By all accounts, these Badgers have been a cohesive, sharing, supportive team since they first took the ice. If pressed to pick a watershed moment in the season, though, their leaders point to the second game against Minnesota, on the road a month into the season.
After a 0-0 first period at Ridder, the Gophers rattled off three goals in less than 10 minutes. The Badgers came back with one in the second, tied the game a couple of minutes into the third and then won on graduate student center Casey O’Briens goal with about six minutes remaining.
“Going into that game, we knew the team was good, but I think that solidified how special this group was,” said O’Brien, who has a chance to win a third national title with the Badgers. “I think it’s really rare that you can come back against a team so good, like the Gophers, from such a big deficit.
“So I think we kind of remind ourselves of that game, and when we’re in any situation where we’re down – and I think when you go down 1-0 (against Clarkson) in a big game such as last weekend – it’s easy to panic. We’re not used to being down, and that’s a little scary, but knowing that we’ve come back against teams like the Gophers and Minnesota Duluth, we think we can do anything, and with the group that we have I really believe it.”
The Badgers would prefer not to fall behind this time, but whatever happens early Friday, they’ll have to beat Minnesota one more time on its home rink with the season on the line. UW leads the teams’ all-time series, 58-57-16, but Minnesota holds a 37-20-9 edge at Ridder.

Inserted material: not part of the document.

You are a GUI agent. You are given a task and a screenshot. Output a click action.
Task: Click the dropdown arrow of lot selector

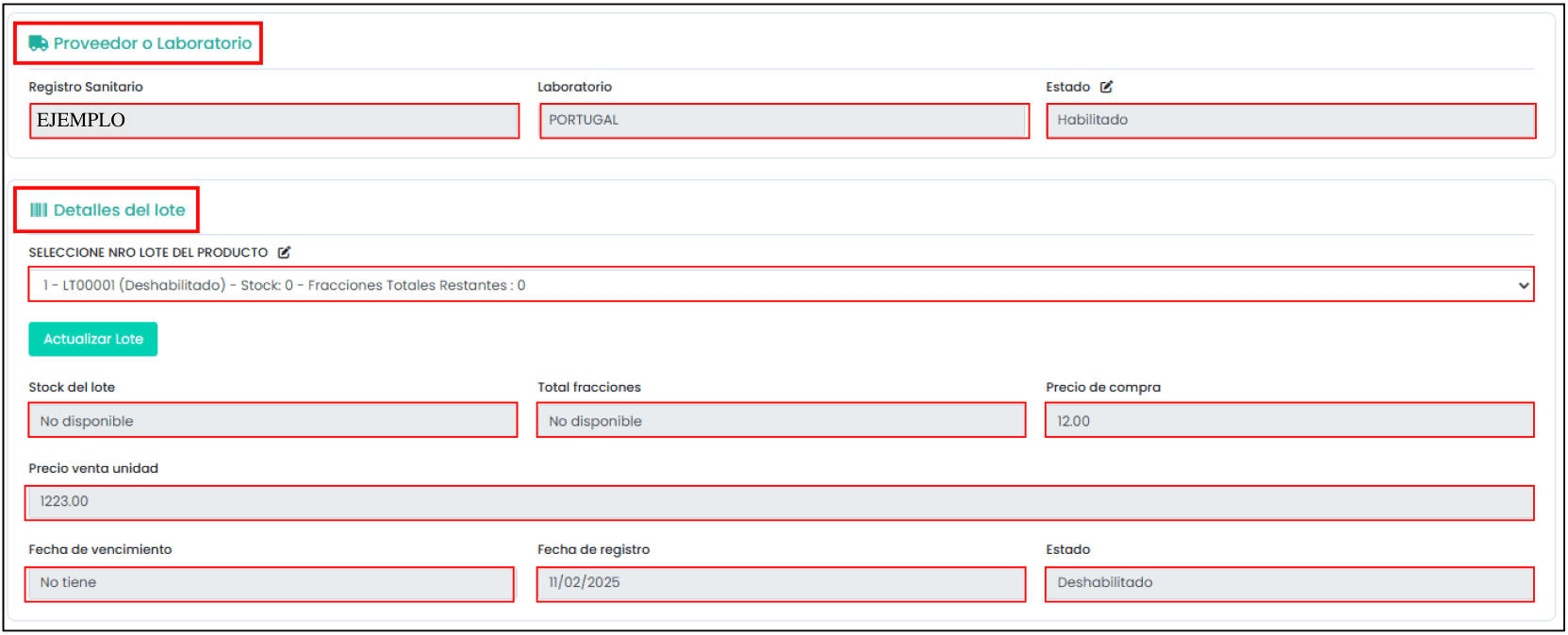(x=1523, y=285)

“It can be seen as a disadvantage being in their home rink, but Badger fans travel,” said O’Brien, the other co-captain. “Everyone’s families are going to be there. We’ve seen the ticket prices. Resale on StubHub, they’re going for, like, $400 so I know the atmosphere is going to be insane.
“It’s going to be bumping with both Gopher fans and Badger fans. I wouldn’t want anything less in a game this big.”
One of the things Wisconsin has done well against Minnesota this season is keep redshirt senior forward Abbey Murphy off the scoreboard. The nation’s leading goal scorer and top-10 Patty Kazmaier Award finalist has lit the lamp 32 times against other teams but zero against UW.
Murphy has more penalties (three for six minutes) than points (two on two assists) in the five games.
“She’s a world-class skater, she’s got a real good shot, and when she’s moving and doing the things on the offensive side, she’s challenging,” Johnson said. “Whether she’s scoring a goal or whether she’s setting up a play, when she’s on the ice, she has the puck, you have to be aware of that.
“So whoever’s on the ice, when she’s on the ice Friday night, you just have to be aware of that. Can you do enough to eliminate some of her chances? Hopefully when we talk Friday night after the game, we’ve done that.”
To recycle a well-worn sports cliché, irrespective of recent history with Murphy specifically and the Gophers in general, you can throw out the record books when these teams meet, especially when the stakes are what they will be Friday night.
“There’s definitely no let up,” Harvey said. “It’s just so intense. The pace of the game, it’s like no other. We both give our best in these games, and you can tell, everyone elevates to a different level. So it’s from everyone’s goalie, defensive pairs to the lines everyone’s on, everyone’s bringing their A game.
“So you have to be on and you have to have a consistent effort as a team and individually to be successful.”